Changes Meta should make:

  1. Differentiate between the different types of ‘political’ advertiser. At the moment, ‘political’ and ‘issue’ advertisers merge into one. It makes separating who’s who difficult. A charity advertising for new donors is not the same as a local candidate advertising for votes.
  2. Include the page category in the ad library, and ad library report. This makes it easier to work out who’s who and what their goals are (see above).
  3. Show more about how advertisers use Custom Audiences (lists of people you can upload to Meta’s ad services, then target with ads if they have a Facebook or Instagram account). How many audiences is the advertiser using? How many people are in the audience? What kind of data is in it? How many ads is it used in? To us, it’d make sense to require advertisers to create public labels and descriptions for their Custom Audiences, and publish these in the ad library.
  4. Switch off the share and comment buttons on political ads. The promise of “quality debate” in the comments under political ads has not been realised, while share buttons allow unpaid, unearned reach for political advertisers. Yes, “engagement” might be one of the signals you use to decide who to show an ad to, but that’s not what matters here.
  5. Don’t let people run too many ads. It’s perfectly possible to run a presidential campaign on 50-100 ads at any one time. Facebook and Instagram users aren’t human guinea pigs, we’re not here to be ‘tested’ on. Sure, people might do their message testing elsewhere, and bring their results to their Facebook ad campaigns, but they can’t do the full package of tests (such as how well the ad algorithms treat their ads).

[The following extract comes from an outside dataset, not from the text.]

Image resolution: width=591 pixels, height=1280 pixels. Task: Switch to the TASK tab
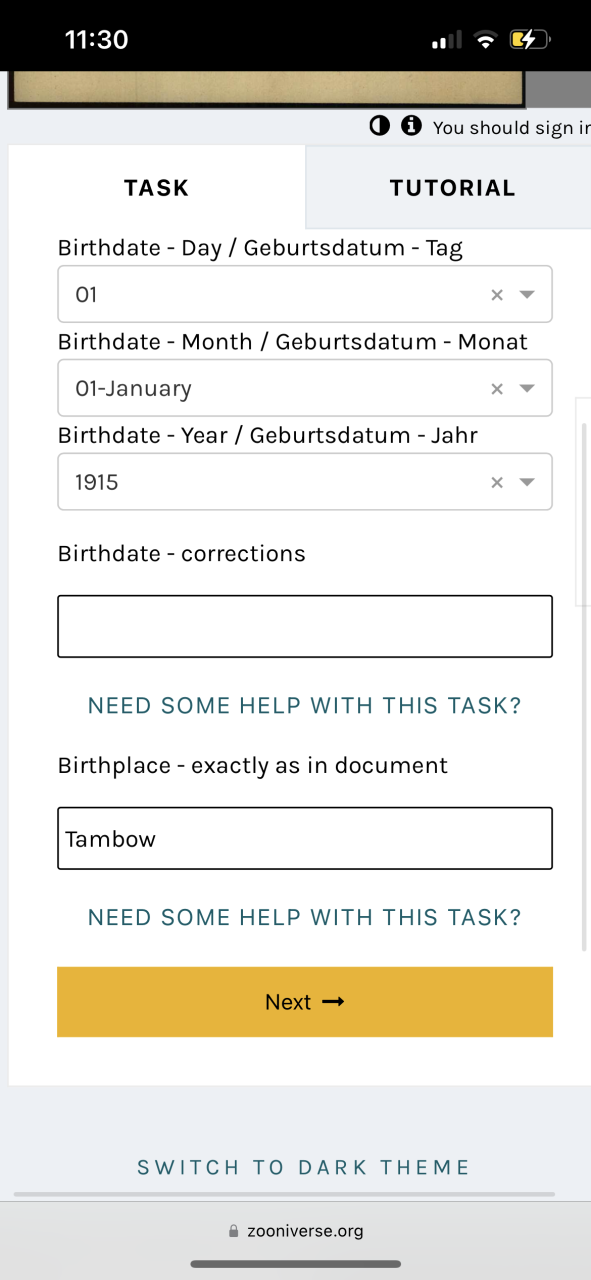157,188
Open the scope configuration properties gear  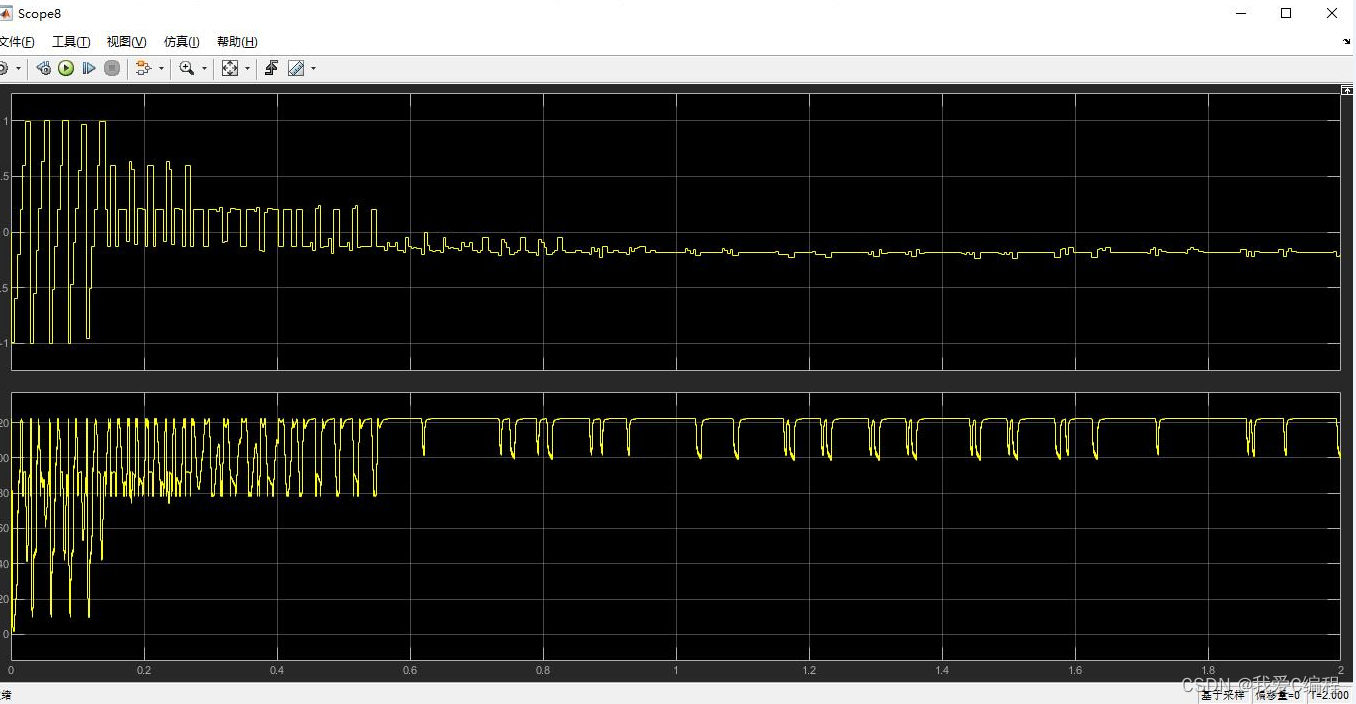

Changes Google should make:

  1. Make your political ad library always on. Having it restricted to election periods is ridiculous. Ad campaigns are always on, always influencing, always persuading. Users, researchers and journalists have the right to know what’s happening.
  2. Broaden what’s covered. Make sure that if someone is running ads and running for office, or running obviously electorally relevant ads (e.g. PACs and campaign groups) that their advertising is included. This includes local elections, by- and special- elections and so on.
  3. Create some ad library filters. You only allow political ads to be targeted by age, gender and location. Add in a spend/impressions filter and you’ll allow voters to see all the ads that might target them.
  4. Make that data downloadable. No APIs, no datastores. Click a button to get a csv file of the data you want. Meta offers this.
  5. Make it easier to deeplink into your ad library. Users can see a report of top spenders in the UK in the last 30 days, but they can’t share the link. Why not?

Changes X should make:

  1. Get a proper ad library up and running again as soon as possible. The one you have now isn’t serious.
  2. At the very least, make your ad library so you can see who has run ads. At the moment, you can search for any account, with no signal as to whether they’re an active or recent advertiser.
  3. Provide spending data, not just reach.
  4. Run a proper verification programme for political advertisers. No, not the paid one, a proper one.
  5. Like for Meta, get rid of the social features. No comments or quotes, no shares, no likes.

Changes TikTok should make:

  1. Allow some forms of political advertising, particularly around voter registration and reminders to vote, even if those ads are from parties or candidates. Political advertising is a controversial topic, and one that you’ve made the call to stay out of, but as the primary social network where younger people spend their time, you’re reducing opportunities to help get people politically involved. Getting voters started on voting when they’re 18 is a good thing, and if you don’t, it’s often a decade or two before they begin to participate. You can do good!
  2. Make sure such ads are transparently labelled and easily found in your ad library.
  3. Again, drop the comments and sharing for these. Ads are ads.
  4. Limit the targeting options to geography and demographics.
  5. Yes, unlike in Europe, there’s no transparency requirement in the US, but you should expand your ad library to include it (do India and Mexico while you’re at it).